Nowhere near here. We pass a spot Rheave identifies as the point where he and Stavros turned back and continue on.
With each step beyond, my spirits start to sink.
The march may have moved beyond my ability to track them—at least, to find them in any kind of reasonable time.
Maybe this is pointless. If we were back with the others, at least we could be strategizing.
The one thing we do know is where the scourge sorcerers’ army will attack, even if we aren’t sure when.
Rheave halts where the ground falls away into a narrow gully. I peer down at a stream even thinner than the one where we filled our canteens and washed up this morning.
It’s not quite narrow enough to jump across, but the gully only descends about twice my height. Not too bad a scramble.
What are the chances we’ll find anything if we keep going, though? Maybe we should take this as our sign to head back.
I open my mouth to say that, but Rheave speaks first. “A butterfly!”
Gripping the saplings sprouting from the side of the gully, he scrambles down to the stream bed. A pale blue butterfly is indeed fluttering around near the shrubs down there.
The insect darts toward him and then away. I spot another one, with wings a deep yellow that’s almost gold, farther down the stream.
Julita makes a sound of appreciation. Would you look at that. They’re beautiful.
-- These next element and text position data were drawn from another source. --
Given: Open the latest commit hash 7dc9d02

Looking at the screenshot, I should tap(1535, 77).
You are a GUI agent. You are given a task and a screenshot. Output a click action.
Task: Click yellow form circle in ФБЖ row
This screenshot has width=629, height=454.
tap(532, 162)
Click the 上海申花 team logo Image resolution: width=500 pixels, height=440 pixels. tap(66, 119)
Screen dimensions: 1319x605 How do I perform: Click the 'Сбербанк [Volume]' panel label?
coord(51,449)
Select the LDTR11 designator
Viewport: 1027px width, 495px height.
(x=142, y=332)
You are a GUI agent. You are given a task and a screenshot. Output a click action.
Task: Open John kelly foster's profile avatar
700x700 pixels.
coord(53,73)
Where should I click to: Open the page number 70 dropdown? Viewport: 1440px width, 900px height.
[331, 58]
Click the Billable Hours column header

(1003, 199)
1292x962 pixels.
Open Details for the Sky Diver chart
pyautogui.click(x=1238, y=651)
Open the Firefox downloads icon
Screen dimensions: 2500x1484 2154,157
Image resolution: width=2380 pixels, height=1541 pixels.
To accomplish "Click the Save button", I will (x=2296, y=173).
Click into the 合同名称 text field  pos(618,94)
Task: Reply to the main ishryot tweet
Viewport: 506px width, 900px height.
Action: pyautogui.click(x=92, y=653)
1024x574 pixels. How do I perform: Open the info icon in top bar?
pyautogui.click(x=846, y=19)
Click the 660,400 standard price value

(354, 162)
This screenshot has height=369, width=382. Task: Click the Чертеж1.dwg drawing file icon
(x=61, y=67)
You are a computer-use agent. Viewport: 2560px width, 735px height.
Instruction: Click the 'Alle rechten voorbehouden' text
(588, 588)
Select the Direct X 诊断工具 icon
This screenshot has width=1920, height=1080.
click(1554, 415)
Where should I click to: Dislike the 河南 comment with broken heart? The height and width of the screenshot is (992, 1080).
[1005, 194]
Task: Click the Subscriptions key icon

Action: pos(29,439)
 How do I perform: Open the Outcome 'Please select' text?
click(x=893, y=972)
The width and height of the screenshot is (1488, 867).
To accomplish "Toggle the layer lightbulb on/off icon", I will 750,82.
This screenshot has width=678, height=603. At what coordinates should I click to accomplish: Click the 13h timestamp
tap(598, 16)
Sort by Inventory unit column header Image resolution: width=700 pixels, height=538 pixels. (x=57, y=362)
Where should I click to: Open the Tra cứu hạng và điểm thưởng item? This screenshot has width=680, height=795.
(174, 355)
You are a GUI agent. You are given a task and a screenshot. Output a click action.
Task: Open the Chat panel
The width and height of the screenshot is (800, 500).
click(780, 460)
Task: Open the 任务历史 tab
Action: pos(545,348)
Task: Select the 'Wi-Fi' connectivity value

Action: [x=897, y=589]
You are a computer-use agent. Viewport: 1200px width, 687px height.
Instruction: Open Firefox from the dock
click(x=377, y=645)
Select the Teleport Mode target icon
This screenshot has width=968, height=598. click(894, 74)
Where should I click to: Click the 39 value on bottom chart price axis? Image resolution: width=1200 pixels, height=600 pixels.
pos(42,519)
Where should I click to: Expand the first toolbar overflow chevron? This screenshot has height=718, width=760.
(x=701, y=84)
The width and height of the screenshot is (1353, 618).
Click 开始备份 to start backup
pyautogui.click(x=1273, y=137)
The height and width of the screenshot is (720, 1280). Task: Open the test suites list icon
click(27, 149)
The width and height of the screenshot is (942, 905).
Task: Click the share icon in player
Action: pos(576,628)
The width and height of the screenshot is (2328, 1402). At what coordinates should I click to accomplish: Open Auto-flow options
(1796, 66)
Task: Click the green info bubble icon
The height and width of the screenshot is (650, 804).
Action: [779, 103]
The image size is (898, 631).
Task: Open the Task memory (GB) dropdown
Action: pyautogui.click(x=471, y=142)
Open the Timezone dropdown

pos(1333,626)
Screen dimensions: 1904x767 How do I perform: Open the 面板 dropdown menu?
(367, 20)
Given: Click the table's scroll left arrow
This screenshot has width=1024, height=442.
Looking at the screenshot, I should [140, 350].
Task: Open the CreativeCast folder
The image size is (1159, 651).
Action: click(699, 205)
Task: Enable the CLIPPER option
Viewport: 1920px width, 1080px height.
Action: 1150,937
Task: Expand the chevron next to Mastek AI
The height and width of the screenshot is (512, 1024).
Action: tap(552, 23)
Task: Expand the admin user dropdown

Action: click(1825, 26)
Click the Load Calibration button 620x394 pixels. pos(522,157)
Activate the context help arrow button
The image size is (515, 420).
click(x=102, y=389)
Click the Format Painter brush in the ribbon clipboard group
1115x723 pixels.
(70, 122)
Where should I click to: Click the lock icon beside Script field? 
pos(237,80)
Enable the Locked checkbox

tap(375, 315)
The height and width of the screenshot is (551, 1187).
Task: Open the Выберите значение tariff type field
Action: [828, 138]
Rheave cocks his head and follows the butterflies, and I can’t see anything to do but go after him. I skid down to the bottom of the gully and pick my way across the stones along the stream.
At least we won’t be visible to anyone up in the forest while we’re walking down here.
“I haven’t seen any butterflies since we went north,” Rheave says in a hush. “Alek said they don’t like the cold very much.”
“I guess these are particularly resilient ones.” I raise an eyebrow at him. “Are you looking to make friends?”
He seemed bewildered by the injured insect that landed on him weeks ago back at the college. But he cared enough to carry it to safety anyway.
Rheave appears to consider my question intently. “They feel… like they’re already friends. I don’t know why.”
I study his avid expression as we hurry on along the stream bed. It was a little odd that the injured butterfly was drawn to him. Unless…
“Daimon are supposed to be creatures of all the godlen,” I comment, “but in your natural state, it seems like Inganne would be the most approving of how you act, exploring everything and playing pranks. Butterflies are one of her animals. Maybe you and they can sense you’re kindred spirits.”
The daimon-man cocks his head, a little smile curving his lips. “Even when my creators still had a grip on me, I knew I should help that one.”
Up ahead, the butterflies look as if they fly right into the wall of the gully. Strange. I pick up my pace—and come to a stop at the mouth of a sort of alcove veering off into the gully’s side.
The small recess can’t be more than five paces deep and the same across, but there’s something grand about it all the same. The sapling at its far end is already budding. Delicate white flowers sprout between the pebbles strewn across the earth, heedless of the season.
And several more butterflies swoop between those flowers in a spiraling dance.
A startled laugh tumbles out of me alongside Julita’s gasp. “I think Inganne must have blessed this place.”
I venture forward and graze my fingertips over a few of the flowers. Their petals slide against my skin soft as silk.
The godlen do work in mysterious ways, my ghostly passenger remarks.
A butterfly flaps over to me and lands on my hand, its feet tickling my knuckles. Then it takes off again, as if it was simply coming by to say hello.
An unexpectedly carefree air comes over me, as if nothing could be all that wrong when places like this exist. As if the godlen of creativity and play herself has reached down and blown the worries from my head like seeds in the wind.
I turn, expecting to see Rheave gaping at our surroundings in awe… but he’s looking at me.